Segment Start: Text shown

A huge cash injection for England’s longest heritage railway could prove to be the life-saver it desperately needs, says Conservative MP Ian Liddell-Grainger.
And, he said, thousands of tourists as well as local families would be thrilled to learn of the Government’s £865,000 grant to the West Somerset Railway.
The money is one of a raft of allocations from the Department of Culture, Media and Sport aimed at helping heritage attractions recover from the effects of lockdown and reduced attendances during the pandemic.
Mr Liddell-Grainger, MP for Bridgwater and West Somerset, said the grant should help the railway company make an early return to normal services on the 22-mile line between Minehead and Bishop’s Lydeard.
“Having been involved fairly closely in discussions with the company and its supporters over the last few months I had become only too aware of how perilous its financial position was,” he said.

Segment End: Text shown
Segment Start: Records

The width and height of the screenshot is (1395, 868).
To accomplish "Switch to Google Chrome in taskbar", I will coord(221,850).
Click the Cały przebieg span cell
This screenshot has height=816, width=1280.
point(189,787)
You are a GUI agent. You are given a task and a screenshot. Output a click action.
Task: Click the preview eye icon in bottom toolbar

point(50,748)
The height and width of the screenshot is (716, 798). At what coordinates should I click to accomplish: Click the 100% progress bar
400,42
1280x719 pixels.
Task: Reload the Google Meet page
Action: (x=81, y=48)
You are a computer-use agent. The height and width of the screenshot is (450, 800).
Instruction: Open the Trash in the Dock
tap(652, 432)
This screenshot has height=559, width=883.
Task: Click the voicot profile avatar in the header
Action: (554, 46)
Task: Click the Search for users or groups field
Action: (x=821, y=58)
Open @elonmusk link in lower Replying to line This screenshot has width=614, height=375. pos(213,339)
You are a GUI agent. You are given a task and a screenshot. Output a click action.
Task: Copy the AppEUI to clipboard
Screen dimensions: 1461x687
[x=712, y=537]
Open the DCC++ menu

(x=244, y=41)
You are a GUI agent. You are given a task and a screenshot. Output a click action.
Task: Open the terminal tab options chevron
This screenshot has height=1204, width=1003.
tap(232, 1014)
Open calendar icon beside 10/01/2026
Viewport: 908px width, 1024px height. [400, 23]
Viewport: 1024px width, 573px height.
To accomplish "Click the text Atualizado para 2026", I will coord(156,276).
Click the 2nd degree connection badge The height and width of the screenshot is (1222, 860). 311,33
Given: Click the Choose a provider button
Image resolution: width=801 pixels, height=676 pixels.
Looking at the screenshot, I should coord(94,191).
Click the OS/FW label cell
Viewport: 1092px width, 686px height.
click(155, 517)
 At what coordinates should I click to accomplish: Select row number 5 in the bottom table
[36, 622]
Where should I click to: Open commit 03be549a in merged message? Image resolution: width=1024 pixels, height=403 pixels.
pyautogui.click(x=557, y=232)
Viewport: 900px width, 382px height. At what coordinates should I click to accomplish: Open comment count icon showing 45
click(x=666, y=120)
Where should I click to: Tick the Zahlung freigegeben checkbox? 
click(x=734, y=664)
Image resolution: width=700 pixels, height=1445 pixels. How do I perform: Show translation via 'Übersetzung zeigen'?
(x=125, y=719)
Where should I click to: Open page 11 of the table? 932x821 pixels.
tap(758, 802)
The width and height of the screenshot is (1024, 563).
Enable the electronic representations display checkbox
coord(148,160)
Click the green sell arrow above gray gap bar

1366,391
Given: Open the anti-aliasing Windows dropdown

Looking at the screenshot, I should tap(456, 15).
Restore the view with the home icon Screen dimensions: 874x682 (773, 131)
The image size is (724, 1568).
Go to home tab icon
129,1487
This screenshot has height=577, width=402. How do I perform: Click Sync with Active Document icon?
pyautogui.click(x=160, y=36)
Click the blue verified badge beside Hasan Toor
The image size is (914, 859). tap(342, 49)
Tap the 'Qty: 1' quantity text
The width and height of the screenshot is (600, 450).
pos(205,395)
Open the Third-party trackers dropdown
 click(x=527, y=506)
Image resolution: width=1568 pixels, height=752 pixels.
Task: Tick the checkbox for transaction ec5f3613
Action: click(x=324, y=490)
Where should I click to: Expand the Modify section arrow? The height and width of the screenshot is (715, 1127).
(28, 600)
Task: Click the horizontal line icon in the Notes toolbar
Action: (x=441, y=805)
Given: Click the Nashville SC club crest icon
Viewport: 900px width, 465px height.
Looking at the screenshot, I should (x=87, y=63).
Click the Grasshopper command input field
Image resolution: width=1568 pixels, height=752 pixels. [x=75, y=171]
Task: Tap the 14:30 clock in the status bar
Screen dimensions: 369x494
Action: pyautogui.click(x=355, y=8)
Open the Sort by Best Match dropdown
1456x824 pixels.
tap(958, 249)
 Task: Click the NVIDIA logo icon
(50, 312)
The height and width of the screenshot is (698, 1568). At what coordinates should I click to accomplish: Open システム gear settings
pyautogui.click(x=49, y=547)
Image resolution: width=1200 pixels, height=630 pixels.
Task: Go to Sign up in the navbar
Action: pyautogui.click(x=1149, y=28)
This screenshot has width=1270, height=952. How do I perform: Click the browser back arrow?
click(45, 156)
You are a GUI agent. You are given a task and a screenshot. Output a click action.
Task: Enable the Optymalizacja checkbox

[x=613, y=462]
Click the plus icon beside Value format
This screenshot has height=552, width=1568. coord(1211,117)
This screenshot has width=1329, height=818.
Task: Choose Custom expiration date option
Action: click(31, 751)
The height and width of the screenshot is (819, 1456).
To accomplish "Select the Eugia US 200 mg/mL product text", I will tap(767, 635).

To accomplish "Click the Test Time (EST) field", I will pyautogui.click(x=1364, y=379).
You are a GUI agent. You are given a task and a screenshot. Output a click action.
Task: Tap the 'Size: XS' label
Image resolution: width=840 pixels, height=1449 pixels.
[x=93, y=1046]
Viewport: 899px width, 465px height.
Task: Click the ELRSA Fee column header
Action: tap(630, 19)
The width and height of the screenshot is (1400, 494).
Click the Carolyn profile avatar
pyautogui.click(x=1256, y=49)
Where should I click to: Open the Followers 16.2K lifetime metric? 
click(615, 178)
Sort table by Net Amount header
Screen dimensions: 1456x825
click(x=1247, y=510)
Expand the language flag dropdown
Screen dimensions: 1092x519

Segment End: Records

▸ **What you need to do**: Reproduce the whole text about the government grant to the West Somerset Railway, word for word.

▸ **Exercise solution**:
A huge cash injection for England’s longest heritage railway could prove to be the life-saver it desperately needs, says Conservative MP Ian Liddell-Grainger.
And, he said, thousands of tourists as well as local families would be thrilled to learn of the Government’s £865,000 grant to the West Somerset Railway.
The money is one of a raft of allocations from the Department of Culture, Media and Sport aimed at helping heritage attractions recover from the effects of lockdown and reduced attendances during the pandemic.
Mr Liddell-Grainger, MP for Bridgwater and West Somerset, said the grant should help the railway company make an early return to normal services on the 22-mile line between Minehead and Bishop’s Lydeard.
“Having been involved fairly closely in discussions with the company and its supporters over the last few months I had become only too aware of how perilous its financial position was,” he said.